Yuen Yuen Godown is the flat roof building on ML 198.

The next one is China Navigation Co. Godown on ML 204. It is a somewhat larger building with a tower, possibly for a small crane. This godown belonged to a Swire company - possibly the reason why Warren Swire took this photo.

On ML 205 another godown with four gable roofs and a central tower was built. The name on the wall is illegible, on a photo from 1966 it reads China Provident Co. Godown (hopefully correct).

All three godowns were there until the mid 1970s until Kwan Yick Building Phase 2 opened in 1977 

The lots were renamed later to PRML 198 (PRAYA RECLAMATION TO MARINE LOT), ML 432 and ML 433. 

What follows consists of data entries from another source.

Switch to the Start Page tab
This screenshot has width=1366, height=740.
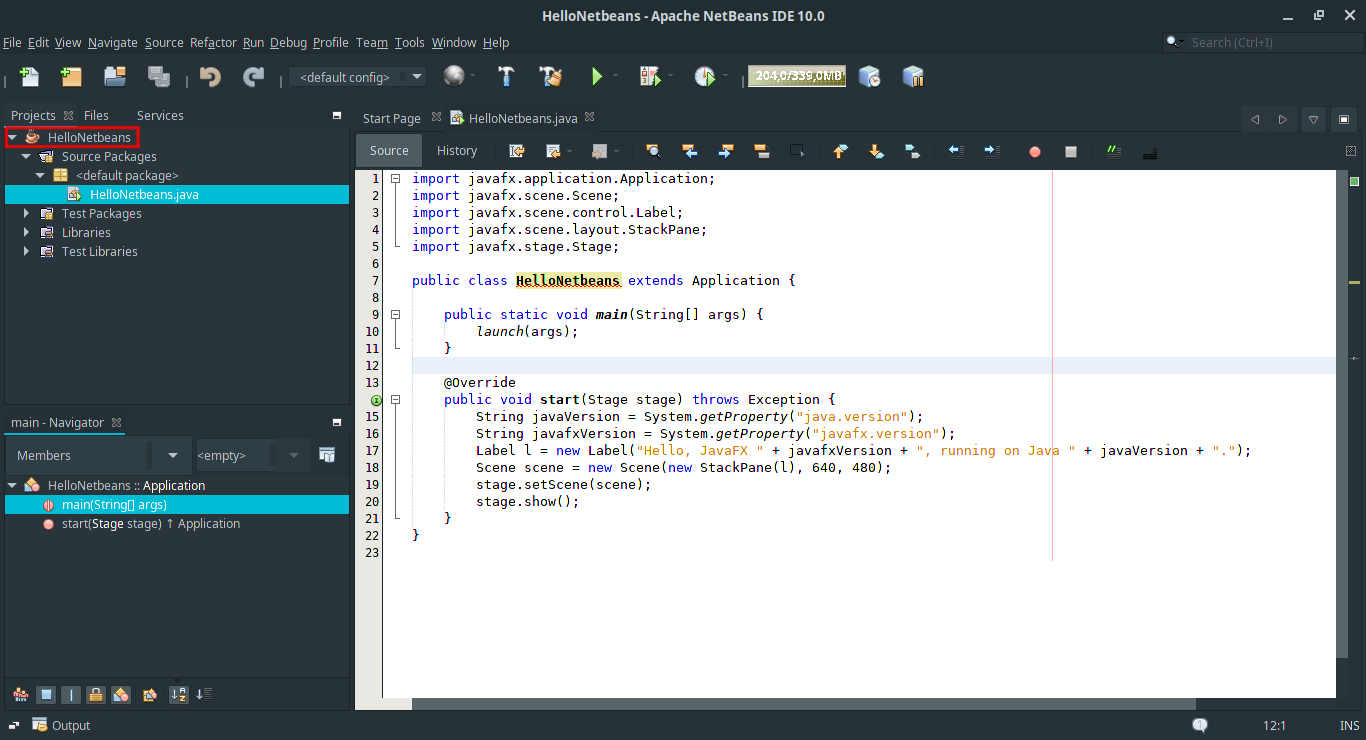(391, 118)
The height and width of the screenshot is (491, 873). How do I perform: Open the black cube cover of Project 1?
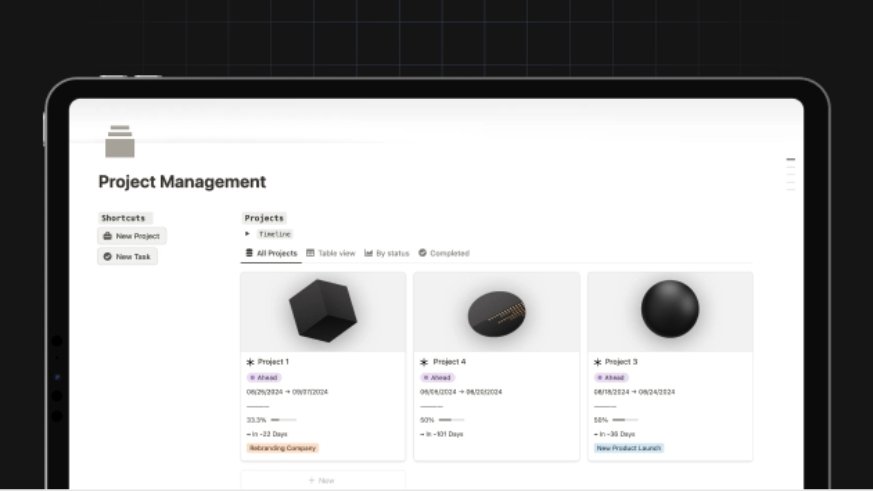point(322,311)
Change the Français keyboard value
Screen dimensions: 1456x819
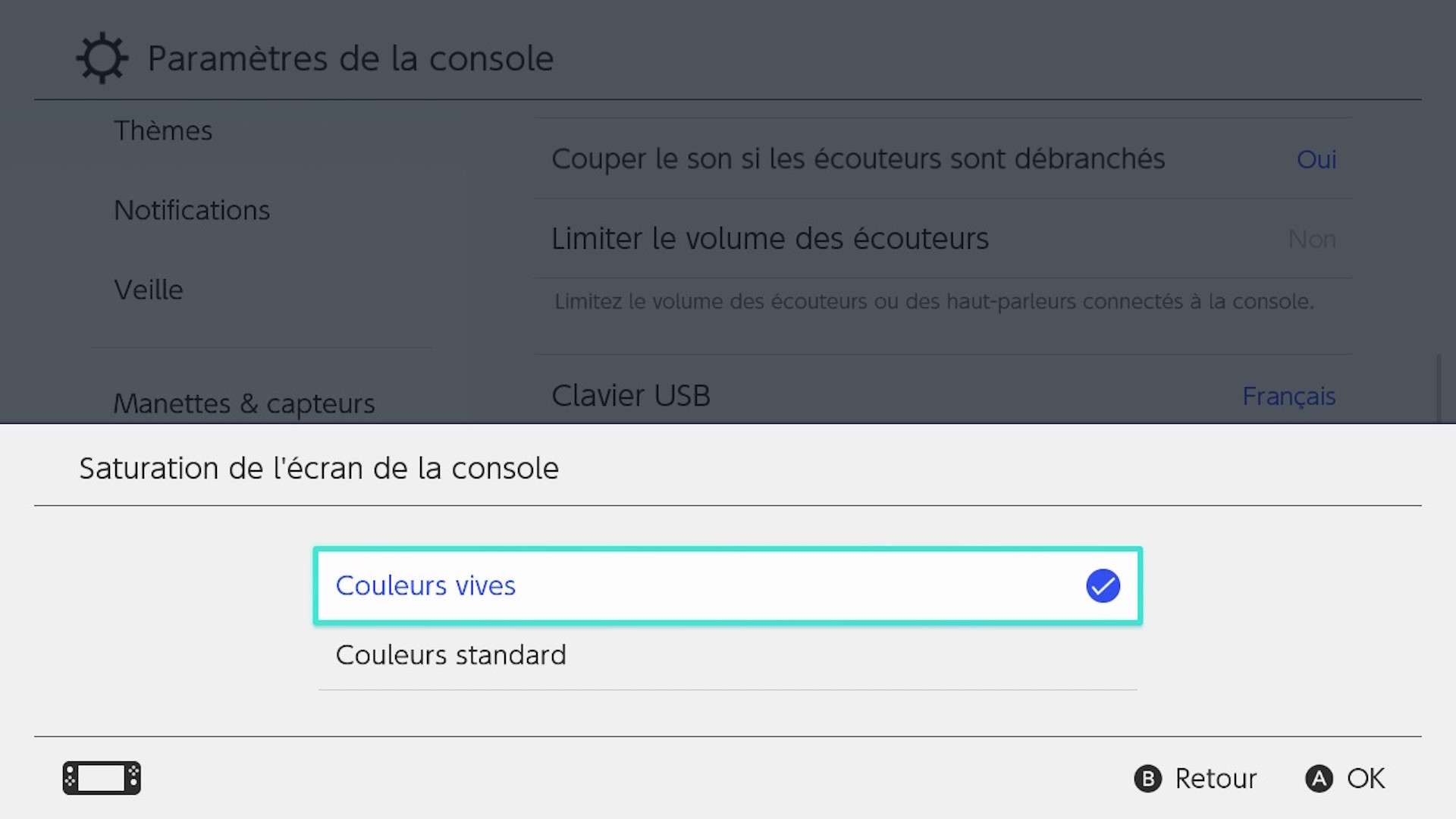click(1288, 397)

Later place(s) at this location

Photos that show this Place


Hi Klaus,

Your map overlay looks good:

Shek Tong Tsui Godowns (1950s) and map (1905)
Shek Tong Tsui Godowns (1950s) and map (1905) , by Klaus

Comparing the lots with the buildings, I wonder if the eastern lot ML 198 was split in half, with Yuen Yuen on the east half, and China Navigation Co. on the west?

If the lot was split that way and had different owners, it could explain why the current eastern lot, PRML 198, appears to be split in half with part of Kwan Yick on the western half, and a bunch of smaller buildings on the eastern half.

Regards, David

Hi David,

 a split could have been made, but there is no indication that it is in the land records (at least the ones that are public available). On hkmaps.hk it shows on the 1901 map that there were two distinct buildings with a gap (lane?) in between. Geoinfo Map often shows splitted lots, but not for PRML 198. So still unclear.